DETAILED DESCRIPTION
[0019] Reference will now be made in detail to exemplary
embodiments of the present disclosure, which are illustrated in the
accompanying drawings. Wherever possible, the same reference
numbers will be used throughout the drawings to refer to the same
or like parts. It is apparent that the described embodiments are
some but not all of the embodiments of the present disclosure.
Based on the disclosed embodiments, persons of ordinary skill in
the art may derive other embodiments consistent with the present
disclosure, all of which are within the scope of the present
disclosure.
[0020] Unless otherwise defined, the terminology used herein to
describe the present disclosure is for the purpose of describing
particular embodiments only and is not intended to limit the
present disclosure. As used herein, the term "and/or" includes any
and all combinations of one or more of the associated listed items.
The terms of "first", "second", "third" and the like in the
specification, claims, and drawings of the present disclosure are
used to distinguish different elements and not to describe a
particular order.
[0021] One aspect of the present disclosure provides a method for
speech recognition dictation and correction by spelling input, in
which a user may apply spelling input to correct a word contained
in a previous speech recognition dictation. Embodiments provided by
the present disclosure may be implemented as software applications
installed on various devices, such as laptop computers,
smartphones, smart appliances, etc. Meanwhile, the embodiments of
the present disclosure may assist the user in entering input more
accurately and efficiently by providing multiple ways of editing
and correcting speech recognition results.

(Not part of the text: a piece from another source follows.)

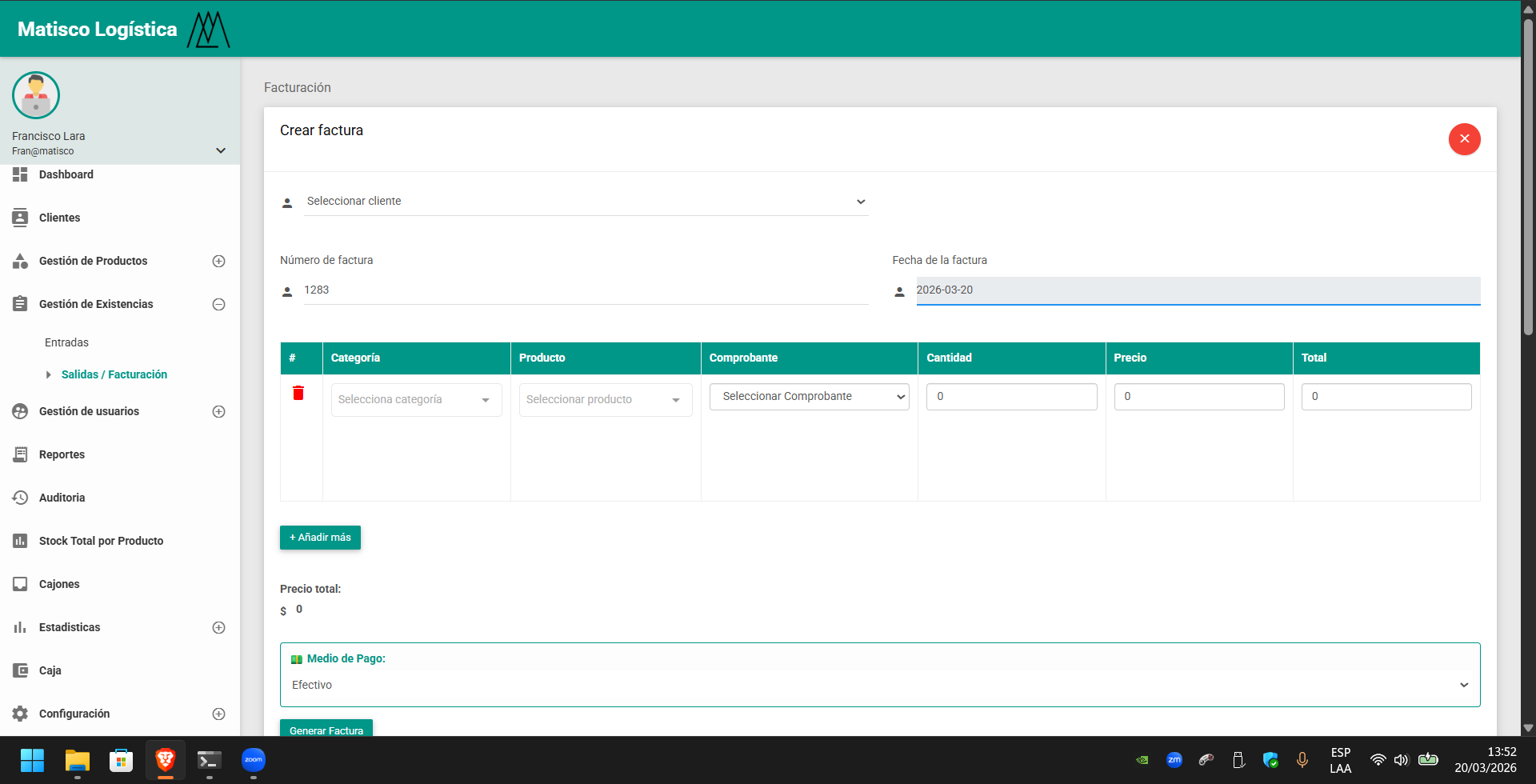Open the Selecciona categoría dropdown
The height and width of the screenshot is (784, 1536).
(416, 400)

[0022] FIG. 1 illustrates a flow diagram of a method for speech
recognition dictation and correction by spelling input according to
one embodiment of the present disclosure. The disclosed method for
speech recognition dictation and correction by spelling input may
be implemented in a system environment which includes a terminal
and a server, each including at least one processor respectively.

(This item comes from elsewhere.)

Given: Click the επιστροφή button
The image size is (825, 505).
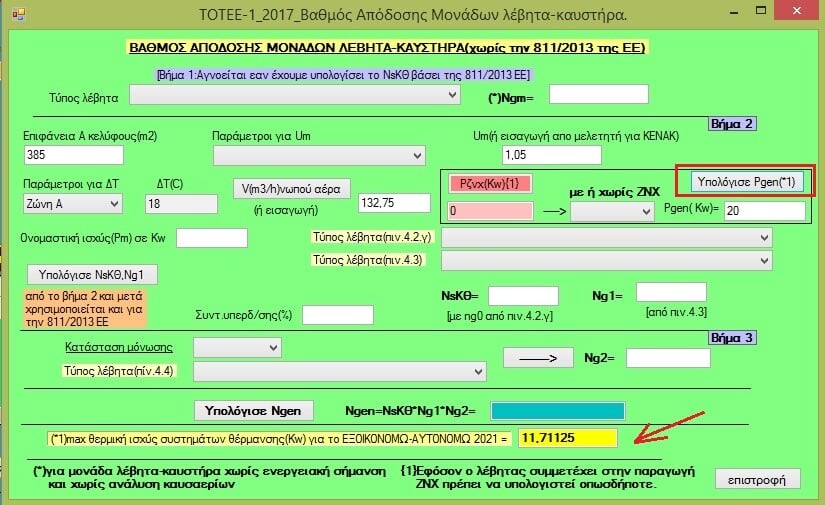Looking at the screenshot, I should 758,478.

That is, the method may be implemented in a system for speech
recognition dictation and correction by spelling input.
[0023] As shown in FIG. 1, the disclosed method includes the
following steps.
[0024] Step S101: The system for speech recognition dictation and
correction by spelling input may transform a speech signal received
by the terminal into a speech recognition result.
[0025] The user activates a speech recognition dictation function
of the terminal, and inputs the speech signal at the terminal. And
the speech signal is received by the processor of the terminal,
transmitted to an automatic speech recognition (ASR) module, and
processed by the ASR module to transform the speech signal into the
speech recognition result. The terminal herein may refer to an
electronic device which requires speech recognition dictation and
is accordingly configured to receive and process speech signal
inputs. For example, the terminal may include a mobile phone, a
notebook, a desktop computer, a tablet, or the like. The automatic
speech recognition (ASR) module, as the name suggests, is
configured to perform speech recognition based on speech signals,
and transform the received speech signals into the speech
recognition results, preferably, in text format.
[0026] In one embodiment, the terminal may be equipped with the ASR
module locally. Accordingly, the processor of the terminal may
include the ASR module including an application-specific integrated
chip (ASIC) for performing the speech recognition. In another
example, however, the ASR module may be stored on a server. After
the terminal receives the speech signals, the terminal may transmit
the speech signals to the server with the ASR module for data
processing. Upon completion of the process, the speech recognition
result may be generated, transmitted by the service, and then
received by the processor of the terminal.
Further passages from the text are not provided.